The state's top racing regulator, Michael Hoblock, chairman of the New York Racing and Wagering Board, used the hearing to press lawmakers to adopt a proposal by Gov. George Pataki to centralize regulations of the entire gambling industry in New York. The plan would also add new police powers to a new agency to oversee, for instance, the daily operations of NYRA. The legislature has rejected the plan two years in a row.

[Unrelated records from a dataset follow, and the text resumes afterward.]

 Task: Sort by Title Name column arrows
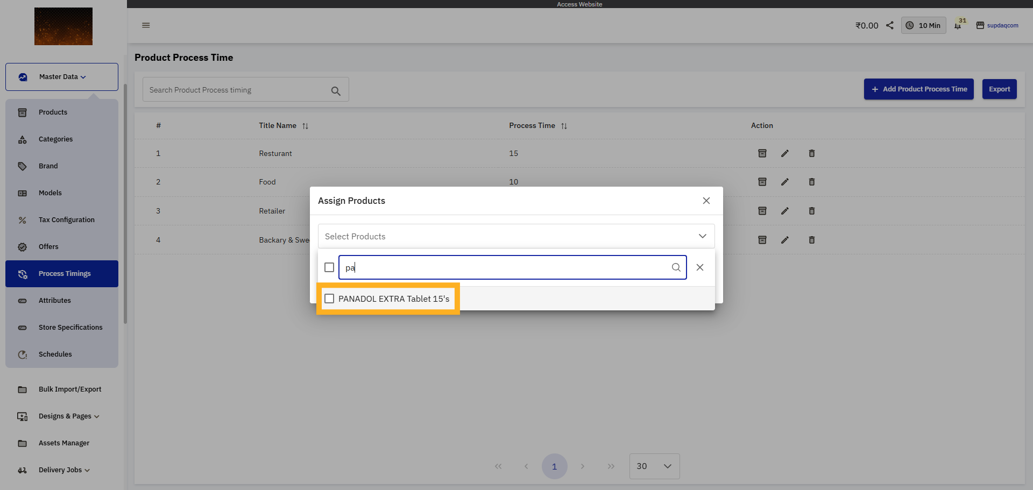[x=305, y=126]
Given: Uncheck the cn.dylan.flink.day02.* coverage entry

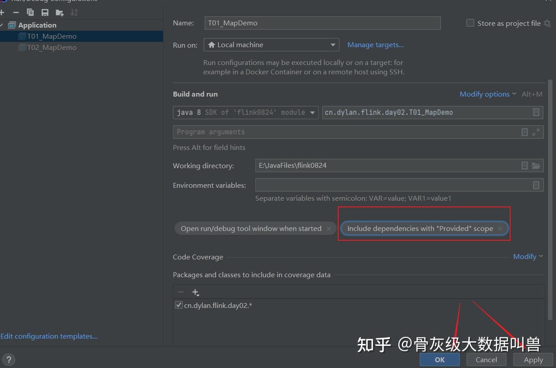Looking at the screenshot, I should [179, 305].
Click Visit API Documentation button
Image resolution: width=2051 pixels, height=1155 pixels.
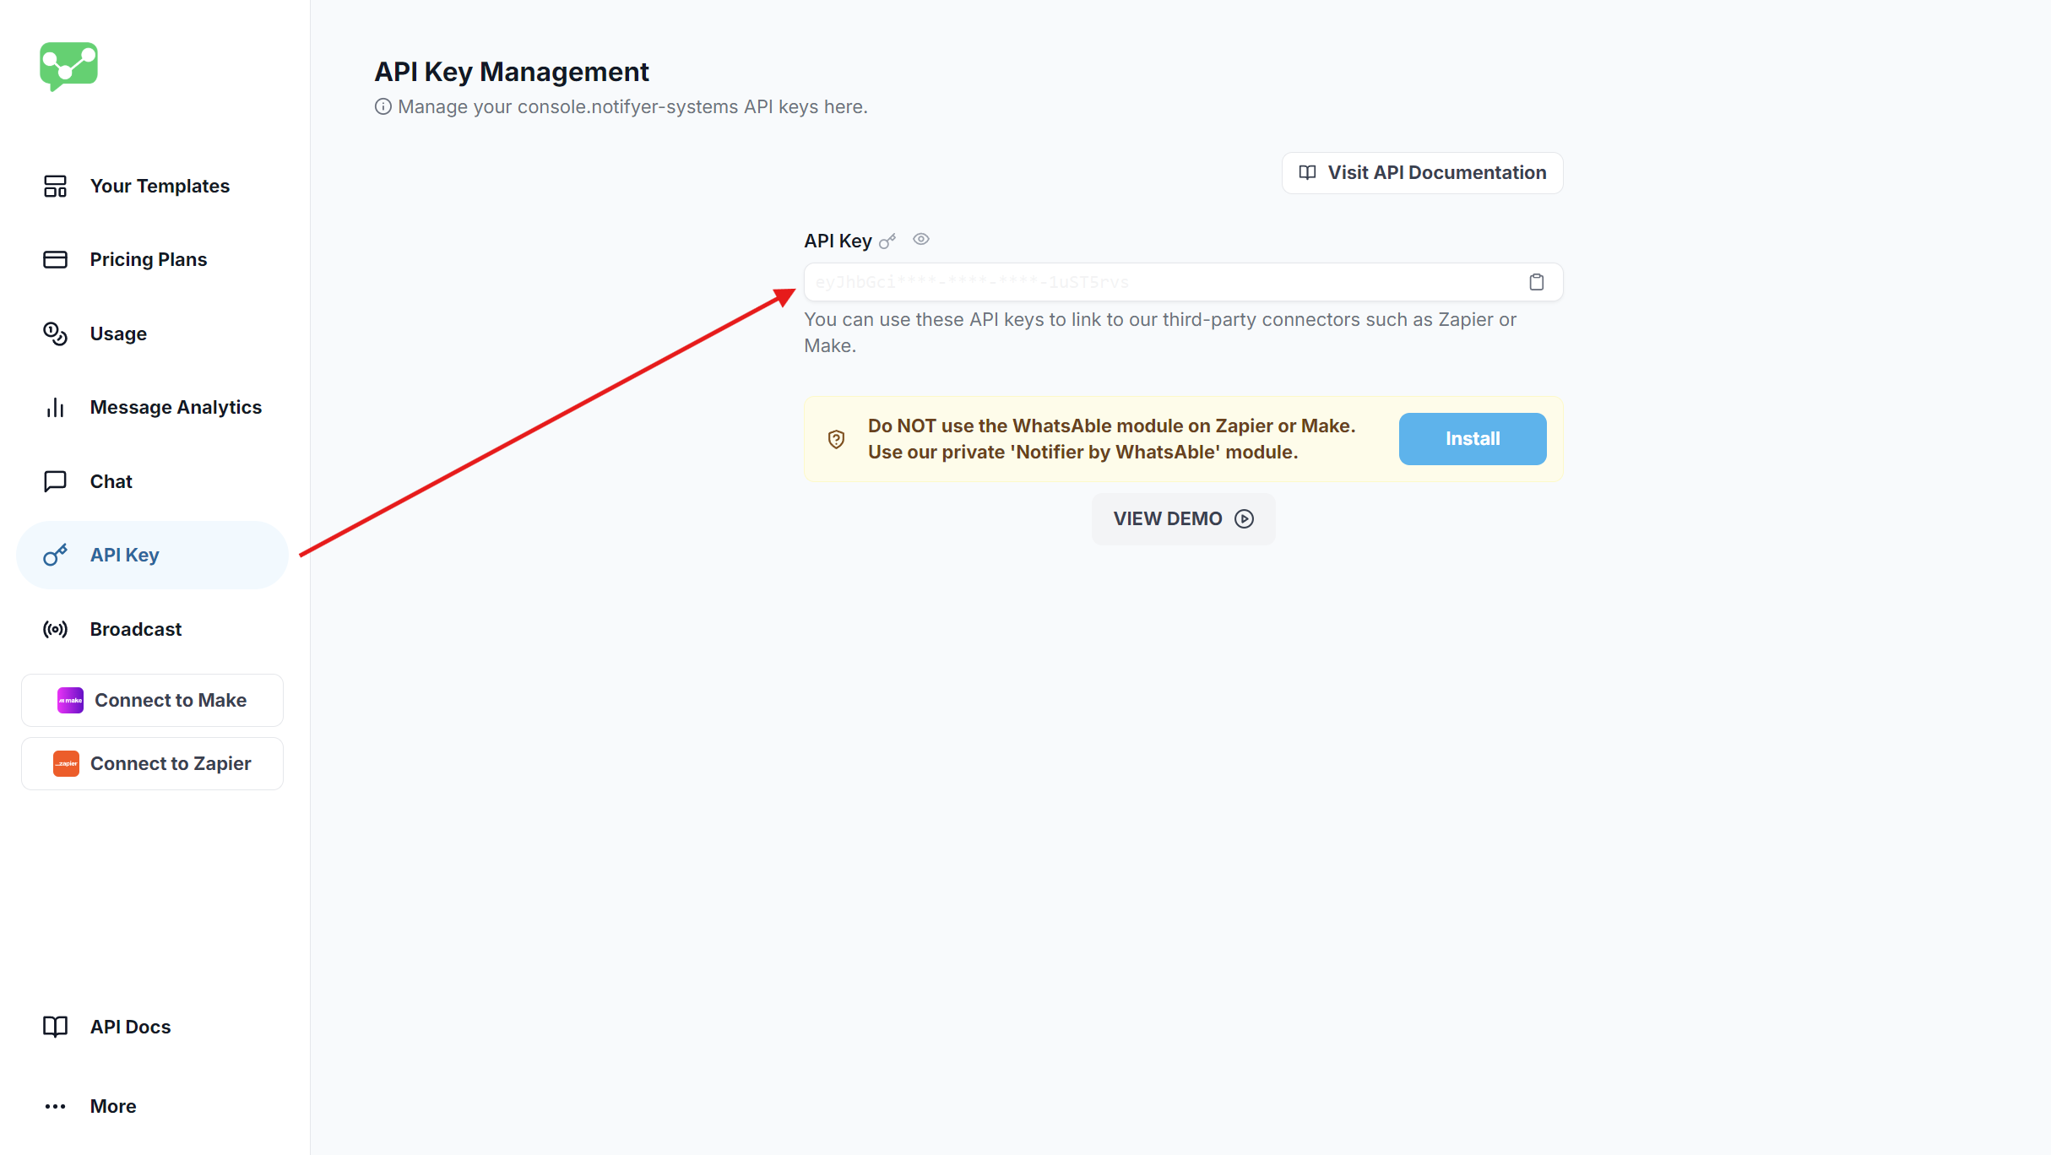[1422, 173]
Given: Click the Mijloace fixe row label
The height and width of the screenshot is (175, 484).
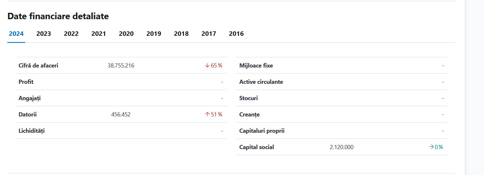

Bennett Liebman, a former racing board member and now head of a racing and wagering think tank at Albany Law School, urged lawmakers to overhaul the state's racing law to make it workable and practical in an era of declining health for the state's racing industry. He noted that despite changes to lure more people to horse racing, handle in New York in 2004 is only 30% of where it was 30 years ago -- before such developments as simulcasting and winter Thoroughbred racing.
"We need a system with a level playing field where the participants freely and flexibly compete and cooperate with each other,'' he told lawmakers.
Tim Smith, head of Friends of New York Racing, a group of tracks, owners, trainers and companies with an interest in racing in the state, told lawmakers a new business plan is needed for NYRA and the OTBs. "In our view, the antiquated structure of New York racing and legal wagering is at the heart of the problem,'' he said. Smith said the NYRA franchise model created in the 1950s has worked in the past. But it must be changed "for New York racing to survive.'' His group is due to present some preliminary racing plans in June, he said.
Smith called for a new atmosphere of industry cooperation. "To our industry, we say: We are all in this together. The time for the usual internal fights is over. We need more collaboration and teamwork, particularly here in Albany, since we know the alternative doesn't work.''
With Magna and Churchill not testifying, lawmakers missed a key opportunity to ask two potential NYRA franchise competitors about their plans. But lawmakers said the gathering was, first and foremost, a forum to hear ideas to improve racing in the state. "We're here to listen to you,'' said Sen. William Larkin, chairman of the Senate racing committee.